Yes, sure. I would do so, but I don’t want to risk being called a fat-athlete or being called a fat person. I have great friends. It’s the greatest honor to be a woman in my profession and to get to know the women who do it. I think that the most important thing is that people learn. If you’re obese or overweight or the way one can lose weight, you’ve got to learn something.
It takes a lot of time to change a person’s behavior, so there’s a lot of changes to be done, says Stacey Taylor, the co-founder of Tink Ears and the founder of Weight Watchers, a nonprofit that works to reduce the prevalence of obesity. Our goal is to provide a place where people can start coming to know that they’re not just doing a bad thing by weight, but they’re doing a good thing by weight.
Tink, based in Los Pinos, Calif., is a food-services company run by Dr. Thomas Grosf, who directs the National Institute of Health’s Obesity Task Force.
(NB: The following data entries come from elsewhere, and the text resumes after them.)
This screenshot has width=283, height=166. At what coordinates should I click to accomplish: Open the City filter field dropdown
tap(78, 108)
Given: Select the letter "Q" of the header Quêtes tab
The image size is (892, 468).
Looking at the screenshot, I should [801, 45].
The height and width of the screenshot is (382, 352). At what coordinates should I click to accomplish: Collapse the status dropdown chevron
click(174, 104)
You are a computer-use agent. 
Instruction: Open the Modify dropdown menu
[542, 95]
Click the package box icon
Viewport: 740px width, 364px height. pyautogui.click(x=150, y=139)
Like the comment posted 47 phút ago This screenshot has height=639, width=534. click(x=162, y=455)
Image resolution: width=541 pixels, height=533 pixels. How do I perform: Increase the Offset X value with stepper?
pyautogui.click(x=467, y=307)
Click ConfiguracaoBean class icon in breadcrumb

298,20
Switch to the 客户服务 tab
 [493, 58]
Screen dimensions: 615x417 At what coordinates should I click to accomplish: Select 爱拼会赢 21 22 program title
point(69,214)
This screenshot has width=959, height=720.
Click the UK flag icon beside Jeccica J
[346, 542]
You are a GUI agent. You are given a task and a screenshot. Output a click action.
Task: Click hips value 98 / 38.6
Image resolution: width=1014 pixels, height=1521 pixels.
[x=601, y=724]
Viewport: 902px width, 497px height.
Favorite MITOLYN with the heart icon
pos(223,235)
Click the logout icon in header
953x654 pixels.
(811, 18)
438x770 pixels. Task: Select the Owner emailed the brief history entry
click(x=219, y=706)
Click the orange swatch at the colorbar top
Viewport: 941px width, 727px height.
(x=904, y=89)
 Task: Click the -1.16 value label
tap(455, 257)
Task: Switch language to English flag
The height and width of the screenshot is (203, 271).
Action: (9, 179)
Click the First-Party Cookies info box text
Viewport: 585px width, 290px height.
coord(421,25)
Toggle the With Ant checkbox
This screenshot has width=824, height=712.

Grosf is known for helping people in need of help find and understand their diabetes and obesity symptoms. If someone is diagnosed with diabetes, doctors can see their blood sugar, how much insulin they’re using, whether they’re using too much insulin, whether they have food poisoning if they’re using the wrong medicine and so on. The goal is to make diabetes the go-to tool for people who can’t control their weight.
Tink launched Weight Watchers in 2005. It’s a nonprofit foundation of about 45 men and women who work in health care, and it’s now a partner to Weight Watchers, the New York-based fitness agency.
We are trying to help low levels of overweight and obesity people avoid becoming stigmatized on a daily basis by people who consider them unhealthy, Grosf said. There’s a lot of attention coming from the media and the mainstream media when people say, ‘Tink is trying to raise awareness and public awareness of diabetes by supporting people who are living it and doing it, rather than blaming them if they don’t get treatment or if they have a food allergy.’ It’s important to think about that and focus on the fact that there is such a pervasive societal stigma of diabetes, and if we can address those stigmatized behaviors and make their lives worth living, people will learn about it.